The following eight anathemas are directed against the errors of Basilakes and Soterichus, condemned by the Synod of Blachernae in 1157.

(28) those who say that Christ offered his sacrifice to God the Father alone, and not to himself and to the Holy Spirit;
(30) those who deny that the daily sacrifice of the priests of the Church is to the Holy Trinity;
(31) those who say that the sacrifice of the Divine Liturgy is only figuratively the sacrifice of Christ's body and blood; those who deny that the sacrifice in the Lirtugy is one and the same as that of Christ on the cross;
(33) those who deny that Christ reconciled us to Himself though the entire mystery of the economy, and so reconciled us to all of the Holy Trinity, but say instead that we were reconciled to the Son through the incarnation and to the Father through the passion;
(34) those who misunderstand and twist the teachings of the Church;
(35) those who think the deification of Christ's humanity destroyed his human nature; and those who deny that his deified human nature is worthy of worship; and those who say that, since the human nature of Christ was swallowed up into Divinity, his passion was an illusion;
(36) those who reject the doctrines of Athanasius, Cyril, Ambrose, Amphilochius, and Leo of Old Rome, and who do not accept the teachings of the Ecumenical councils, in particular, the fourth and sixth councils;
(37) those who say that characteristics of Christ’s human nature - such as creaturehood, circumscription, mortality, and blameless passions - exist only hypothetically, when one considers Christ's human nature in abstraction, and not really and truly;

  The following anathemas are directed against Constantine the Bulgarian, formerly Metropolitan of Corfu, and John Irenicus, whose views were condemned by a synod in 1166.
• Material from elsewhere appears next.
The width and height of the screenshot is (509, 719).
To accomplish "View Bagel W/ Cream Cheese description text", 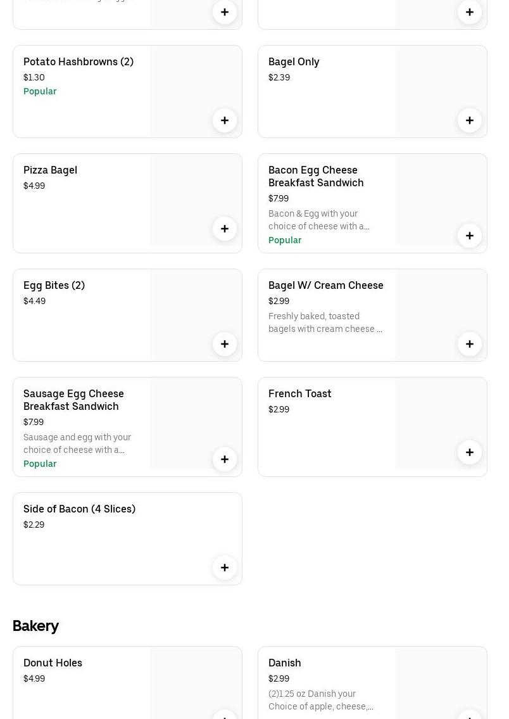I will click(325, 322).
(38) Constantine the Bulgarian, who says that “My father is greater than I” refers only to Christ's human nature, taken in abstraction; whereas the Fathers use such an abstraction only to explain statements implying servitude or ignorance, and explain the statement “My father is greater than I” in various ways, one of which is that the statement refers to the fact that Christ’s human nature retained its properties in the hypostatic union;
(39) those who agree with Constantine of Bulgaria;
(40) John Irenicus, who held the same view;

Various anathemas:

(41) the iconoclastic synod;
(42) those who apply Scripture condemning idolatry to the venerable icons;
(43) those who have communion with the enemies of icons;
(44) those who say icons are our “gods”;
(45) those who say that someone other than Christ (e.g., the Emperor Constantine Copronymus) rescued us from idolatry;
(46) those who claim that the Church has fallen from the faith by accepting idolatry;
(47) those who defend heretics and their followers, ancient or modern;
(48) those who do not venerate the icons of our Lord Jesus Christ, which depict his humanity;
(49) all heretics;

Anathemas against Barlaam and Acindynus.  Barlaam was condemned by the Council of St. Sophia in 1341, and Acindynus by the Council of Blachernae in 1351:

(50) Barlaam and Acindynus and their followers;
(51) those who think that the light of Christ's Transfiguration was an apparition; and those who say it was the essence of God; anyone who does not confess that the divine light is the uncreated grace and energy of God which always proceeds from God's essence;
(52) those who refuse to recognize the undivided distinction between God's essence and his energy;
(53) those who deny that the energy of God is uncreated;
(54) those who say that the distinction between energy and essence implies that God is not simple and uncompounded;
(55) those claim that the term “Godhead” is rightly applied only to the essence of God, and not to the divine energy;
(56) those who say that the divine essence is communicated;
(57) all the sacrilegious writings of those men;

The following anathema is directed against Isaac Argyrus, a disciple of Nicephorus Gregoras.  Apparently, he held many of the views condemned in anathemas 50-57.  Argyrus was condemned by the council of 1351.

(58) Isaac Argyrus;

Various anathemas against ancient heresies and heretics:

(59) Arius;
(60) Peter the Fuller, who said the Trinity was crucified for us;
(61) Noetus - who said that the Trinity suffered - and Valentinus (the Gnostic);
(62) Paul of Samosata, Theodotion, and Nestorius;
(63) Peter the Paltry (Lycopetrus), Eutyches, and Sabellius;
(64) James Stanstalus, Dioscorus, Severus, three Monothelite patriarchs of Constantinople (Sergius, Paul and Pyrrhus), and Sergius (a disciple of Lycopetrus);
(65) the followers of Eutyches, the Monothelites, the Jacobites, the Artziburites, and all heretics;

Although this list of anathemas is quite lengthy, the Synodicon is full or praise for Orthodox doctine and its adherents.  Historically, the Synodicon was read on the first Sunday of Lent for the instruction of the faithful.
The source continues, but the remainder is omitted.